To peruse copies of books that Updike read with the intention of reviewing—including Michael Ondaatje’s Anil’s Ghost; Alice Munro’s Selected Stories; Margaret Atwood’s The Blind Assassin; Barry Hannah’s Geronimo Rex; and many others—is to meet a reader who, in a most inarguable way, is a picture of thoroughness. The margins run with comments, even in appendices, even by footnotes. “I read slower than I write,” Updike wrote, rather amazingly, in 1975, suggesting that these annotative efforts represent a substantial investment of time. If criticism is, as Terry Eagleton has said, a way of “looking at meaning not as an object but as a practice,” then one can see in Updike’s review copies the humble, rudimentary motions of that practice.

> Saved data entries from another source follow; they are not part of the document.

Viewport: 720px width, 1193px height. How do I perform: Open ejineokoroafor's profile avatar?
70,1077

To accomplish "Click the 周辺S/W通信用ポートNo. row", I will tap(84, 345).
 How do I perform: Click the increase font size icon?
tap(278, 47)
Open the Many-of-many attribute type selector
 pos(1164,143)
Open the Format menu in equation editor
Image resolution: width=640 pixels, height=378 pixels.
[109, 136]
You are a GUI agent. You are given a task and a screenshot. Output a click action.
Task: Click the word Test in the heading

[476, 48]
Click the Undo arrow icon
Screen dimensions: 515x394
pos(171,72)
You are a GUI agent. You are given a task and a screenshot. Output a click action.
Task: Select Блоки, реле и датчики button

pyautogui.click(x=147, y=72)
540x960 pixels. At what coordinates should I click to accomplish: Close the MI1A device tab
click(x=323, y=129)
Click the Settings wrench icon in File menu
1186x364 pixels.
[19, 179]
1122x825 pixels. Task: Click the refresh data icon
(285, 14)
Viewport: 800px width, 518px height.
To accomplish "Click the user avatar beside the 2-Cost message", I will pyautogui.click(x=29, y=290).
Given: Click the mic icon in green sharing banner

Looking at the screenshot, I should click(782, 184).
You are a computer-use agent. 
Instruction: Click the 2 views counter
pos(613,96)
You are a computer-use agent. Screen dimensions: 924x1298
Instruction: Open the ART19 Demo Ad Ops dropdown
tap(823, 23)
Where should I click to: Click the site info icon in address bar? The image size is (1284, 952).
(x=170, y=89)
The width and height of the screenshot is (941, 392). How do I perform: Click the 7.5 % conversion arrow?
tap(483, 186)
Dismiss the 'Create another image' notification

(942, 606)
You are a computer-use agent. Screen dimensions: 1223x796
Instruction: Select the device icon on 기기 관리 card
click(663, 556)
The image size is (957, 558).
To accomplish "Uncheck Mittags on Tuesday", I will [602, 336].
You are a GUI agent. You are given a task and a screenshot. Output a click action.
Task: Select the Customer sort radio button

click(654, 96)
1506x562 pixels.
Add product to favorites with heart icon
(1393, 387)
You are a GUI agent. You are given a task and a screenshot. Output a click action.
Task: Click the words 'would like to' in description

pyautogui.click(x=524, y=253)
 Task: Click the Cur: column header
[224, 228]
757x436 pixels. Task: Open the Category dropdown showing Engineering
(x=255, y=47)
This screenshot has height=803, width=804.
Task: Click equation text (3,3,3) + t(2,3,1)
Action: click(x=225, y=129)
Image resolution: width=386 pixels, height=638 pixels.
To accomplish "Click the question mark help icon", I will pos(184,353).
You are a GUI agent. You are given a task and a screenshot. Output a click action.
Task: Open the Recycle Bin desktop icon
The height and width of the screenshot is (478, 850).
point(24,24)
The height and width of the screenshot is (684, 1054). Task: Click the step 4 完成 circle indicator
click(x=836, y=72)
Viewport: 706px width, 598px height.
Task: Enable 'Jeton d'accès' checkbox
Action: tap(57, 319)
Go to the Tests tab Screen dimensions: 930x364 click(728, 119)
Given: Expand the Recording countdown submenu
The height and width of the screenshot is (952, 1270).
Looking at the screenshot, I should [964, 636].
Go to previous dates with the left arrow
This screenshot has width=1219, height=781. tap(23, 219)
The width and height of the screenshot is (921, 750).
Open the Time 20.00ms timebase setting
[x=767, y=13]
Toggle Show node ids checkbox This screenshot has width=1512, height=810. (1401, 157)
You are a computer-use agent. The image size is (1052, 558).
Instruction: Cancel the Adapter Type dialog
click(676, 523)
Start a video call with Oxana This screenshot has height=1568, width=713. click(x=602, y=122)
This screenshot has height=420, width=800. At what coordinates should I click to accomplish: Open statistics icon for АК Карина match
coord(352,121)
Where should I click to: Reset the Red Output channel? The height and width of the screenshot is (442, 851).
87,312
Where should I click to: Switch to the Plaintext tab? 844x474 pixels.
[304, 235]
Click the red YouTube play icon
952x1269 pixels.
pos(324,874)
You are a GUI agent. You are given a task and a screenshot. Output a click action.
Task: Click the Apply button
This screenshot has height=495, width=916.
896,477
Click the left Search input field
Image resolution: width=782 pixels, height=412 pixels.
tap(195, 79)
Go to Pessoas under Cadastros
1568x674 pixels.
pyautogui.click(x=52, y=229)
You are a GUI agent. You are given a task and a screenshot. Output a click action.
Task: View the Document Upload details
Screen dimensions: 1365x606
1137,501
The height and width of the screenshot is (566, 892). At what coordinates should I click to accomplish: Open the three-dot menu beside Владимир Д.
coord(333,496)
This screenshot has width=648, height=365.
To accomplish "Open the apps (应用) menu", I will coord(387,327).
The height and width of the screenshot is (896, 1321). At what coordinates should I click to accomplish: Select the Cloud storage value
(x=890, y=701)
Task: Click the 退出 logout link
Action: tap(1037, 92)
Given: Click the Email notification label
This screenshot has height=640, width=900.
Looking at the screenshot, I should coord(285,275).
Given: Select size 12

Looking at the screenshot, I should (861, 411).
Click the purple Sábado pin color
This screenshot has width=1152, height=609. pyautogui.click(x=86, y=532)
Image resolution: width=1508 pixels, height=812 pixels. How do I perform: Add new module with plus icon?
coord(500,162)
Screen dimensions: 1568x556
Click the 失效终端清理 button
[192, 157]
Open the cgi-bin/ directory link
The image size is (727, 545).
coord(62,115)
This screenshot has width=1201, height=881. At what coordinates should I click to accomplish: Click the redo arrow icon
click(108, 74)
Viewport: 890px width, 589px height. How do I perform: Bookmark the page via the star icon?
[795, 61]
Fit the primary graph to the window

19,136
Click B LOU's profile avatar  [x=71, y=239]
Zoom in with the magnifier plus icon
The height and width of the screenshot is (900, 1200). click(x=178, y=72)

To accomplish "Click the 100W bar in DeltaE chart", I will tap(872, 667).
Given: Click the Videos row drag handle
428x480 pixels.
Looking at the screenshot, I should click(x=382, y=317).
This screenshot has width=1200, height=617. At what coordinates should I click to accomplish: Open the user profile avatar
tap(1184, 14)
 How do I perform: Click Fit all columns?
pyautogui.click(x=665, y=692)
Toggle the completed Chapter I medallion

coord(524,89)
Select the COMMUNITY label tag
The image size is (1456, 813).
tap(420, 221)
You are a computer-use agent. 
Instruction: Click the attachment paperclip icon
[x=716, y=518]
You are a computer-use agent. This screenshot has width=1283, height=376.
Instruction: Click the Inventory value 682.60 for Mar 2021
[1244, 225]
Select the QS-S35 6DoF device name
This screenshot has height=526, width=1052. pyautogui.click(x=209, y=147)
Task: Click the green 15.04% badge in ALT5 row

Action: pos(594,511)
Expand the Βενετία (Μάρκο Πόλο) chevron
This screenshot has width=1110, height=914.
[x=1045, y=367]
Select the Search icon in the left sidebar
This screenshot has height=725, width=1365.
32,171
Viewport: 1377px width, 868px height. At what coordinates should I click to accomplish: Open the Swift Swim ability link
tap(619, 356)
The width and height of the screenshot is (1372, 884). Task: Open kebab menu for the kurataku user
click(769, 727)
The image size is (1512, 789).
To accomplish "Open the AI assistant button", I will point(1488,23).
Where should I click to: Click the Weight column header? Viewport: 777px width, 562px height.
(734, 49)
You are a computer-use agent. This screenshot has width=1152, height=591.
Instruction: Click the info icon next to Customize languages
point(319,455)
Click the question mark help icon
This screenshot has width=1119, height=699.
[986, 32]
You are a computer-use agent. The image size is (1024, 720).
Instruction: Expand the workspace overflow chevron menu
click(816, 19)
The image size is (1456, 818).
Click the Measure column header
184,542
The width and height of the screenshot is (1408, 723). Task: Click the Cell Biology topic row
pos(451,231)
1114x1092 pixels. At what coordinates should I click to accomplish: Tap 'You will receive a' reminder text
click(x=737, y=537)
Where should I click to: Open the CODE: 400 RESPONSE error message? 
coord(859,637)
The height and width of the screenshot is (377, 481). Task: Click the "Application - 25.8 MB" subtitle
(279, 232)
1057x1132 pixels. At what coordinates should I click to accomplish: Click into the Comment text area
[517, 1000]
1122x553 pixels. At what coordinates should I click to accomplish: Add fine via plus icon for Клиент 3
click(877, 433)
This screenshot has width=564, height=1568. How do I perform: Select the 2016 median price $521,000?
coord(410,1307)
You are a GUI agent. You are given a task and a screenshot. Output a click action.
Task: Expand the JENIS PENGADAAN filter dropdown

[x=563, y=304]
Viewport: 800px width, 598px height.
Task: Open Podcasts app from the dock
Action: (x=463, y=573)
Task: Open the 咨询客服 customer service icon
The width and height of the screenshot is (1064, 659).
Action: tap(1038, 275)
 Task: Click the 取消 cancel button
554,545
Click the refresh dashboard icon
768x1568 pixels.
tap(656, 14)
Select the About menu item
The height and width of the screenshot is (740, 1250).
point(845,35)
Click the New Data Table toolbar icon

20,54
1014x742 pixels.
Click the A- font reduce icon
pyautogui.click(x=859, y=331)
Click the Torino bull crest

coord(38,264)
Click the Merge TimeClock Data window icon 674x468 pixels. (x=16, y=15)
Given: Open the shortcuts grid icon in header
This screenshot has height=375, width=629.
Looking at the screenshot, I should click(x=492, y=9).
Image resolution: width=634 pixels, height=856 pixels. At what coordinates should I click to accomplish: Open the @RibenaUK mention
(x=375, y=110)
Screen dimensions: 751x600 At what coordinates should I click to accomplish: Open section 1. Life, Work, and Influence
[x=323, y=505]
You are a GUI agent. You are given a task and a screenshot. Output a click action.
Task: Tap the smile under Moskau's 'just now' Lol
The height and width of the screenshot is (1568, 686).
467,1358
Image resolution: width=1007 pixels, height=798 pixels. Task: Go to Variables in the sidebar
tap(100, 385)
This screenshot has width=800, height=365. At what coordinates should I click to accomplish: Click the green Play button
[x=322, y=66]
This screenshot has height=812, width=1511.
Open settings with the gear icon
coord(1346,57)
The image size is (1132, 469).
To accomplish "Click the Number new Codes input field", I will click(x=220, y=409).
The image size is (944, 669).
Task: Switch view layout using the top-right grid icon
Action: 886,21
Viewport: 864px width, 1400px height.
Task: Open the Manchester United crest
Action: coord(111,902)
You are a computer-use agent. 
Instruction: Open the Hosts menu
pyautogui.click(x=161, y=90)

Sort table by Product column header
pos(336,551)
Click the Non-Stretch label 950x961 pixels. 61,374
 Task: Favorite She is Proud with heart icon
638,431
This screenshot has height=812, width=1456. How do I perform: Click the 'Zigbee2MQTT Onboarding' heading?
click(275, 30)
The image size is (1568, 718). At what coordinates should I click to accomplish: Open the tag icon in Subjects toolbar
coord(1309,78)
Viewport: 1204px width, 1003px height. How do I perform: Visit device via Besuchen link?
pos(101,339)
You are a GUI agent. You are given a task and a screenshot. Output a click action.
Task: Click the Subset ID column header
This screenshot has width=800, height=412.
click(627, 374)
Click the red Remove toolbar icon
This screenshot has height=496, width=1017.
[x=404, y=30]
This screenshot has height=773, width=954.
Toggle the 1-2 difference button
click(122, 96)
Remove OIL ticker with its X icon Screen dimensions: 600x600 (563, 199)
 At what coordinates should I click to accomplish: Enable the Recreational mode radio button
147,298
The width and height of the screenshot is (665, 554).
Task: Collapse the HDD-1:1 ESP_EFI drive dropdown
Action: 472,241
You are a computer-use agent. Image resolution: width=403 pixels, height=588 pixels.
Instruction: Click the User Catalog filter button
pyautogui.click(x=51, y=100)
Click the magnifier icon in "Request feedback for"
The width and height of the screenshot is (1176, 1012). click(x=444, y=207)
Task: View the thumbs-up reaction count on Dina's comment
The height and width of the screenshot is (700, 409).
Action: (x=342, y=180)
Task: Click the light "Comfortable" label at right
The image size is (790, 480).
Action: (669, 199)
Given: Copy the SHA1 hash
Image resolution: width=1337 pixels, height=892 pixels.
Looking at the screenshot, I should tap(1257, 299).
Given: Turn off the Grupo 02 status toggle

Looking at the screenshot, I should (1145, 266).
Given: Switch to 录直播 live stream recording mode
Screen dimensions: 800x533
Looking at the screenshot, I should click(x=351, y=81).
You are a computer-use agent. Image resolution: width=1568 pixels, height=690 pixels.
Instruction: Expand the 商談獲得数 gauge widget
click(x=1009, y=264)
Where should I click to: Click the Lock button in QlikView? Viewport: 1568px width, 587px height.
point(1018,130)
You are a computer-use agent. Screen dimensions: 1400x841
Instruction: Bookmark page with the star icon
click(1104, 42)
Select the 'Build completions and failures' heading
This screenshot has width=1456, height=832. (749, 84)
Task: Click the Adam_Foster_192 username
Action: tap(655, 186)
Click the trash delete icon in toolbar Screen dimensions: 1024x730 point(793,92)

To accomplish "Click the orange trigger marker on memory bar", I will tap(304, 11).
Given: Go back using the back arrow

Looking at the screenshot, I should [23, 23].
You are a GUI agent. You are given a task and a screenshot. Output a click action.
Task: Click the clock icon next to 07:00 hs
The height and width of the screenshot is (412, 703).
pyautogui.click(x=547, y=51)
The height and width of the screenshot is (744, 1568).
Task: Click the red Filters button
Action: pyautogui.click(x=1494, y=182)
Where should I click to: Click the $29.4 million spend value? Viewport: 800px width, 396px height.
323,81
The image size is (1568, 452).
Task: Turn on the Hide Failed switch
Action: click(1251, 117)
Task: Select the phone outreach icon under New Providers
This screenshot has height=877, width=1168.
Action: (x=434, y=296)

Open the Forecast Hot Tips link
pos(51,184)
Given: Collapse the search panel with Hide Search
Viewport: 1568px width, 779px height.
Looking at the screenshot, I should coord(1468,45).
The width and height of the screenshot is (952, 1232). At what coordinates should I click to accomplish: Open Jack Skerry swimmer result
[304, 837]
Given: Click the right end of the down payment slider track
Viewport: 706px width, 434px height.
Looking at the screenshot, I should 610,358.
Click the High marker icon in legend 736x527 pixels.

As often as not, his marginalia may be seen doing one of the most immediate jobs of criticism, which is to distinguish, however arbitrarily, good things from bad. And yet, in the main, Updike may be spied undertaking a more considered task: that of interrogation. The form of punctuation that predominates in his margins is the question mark. What one is witness to is a patient reader’s private conversation with a book.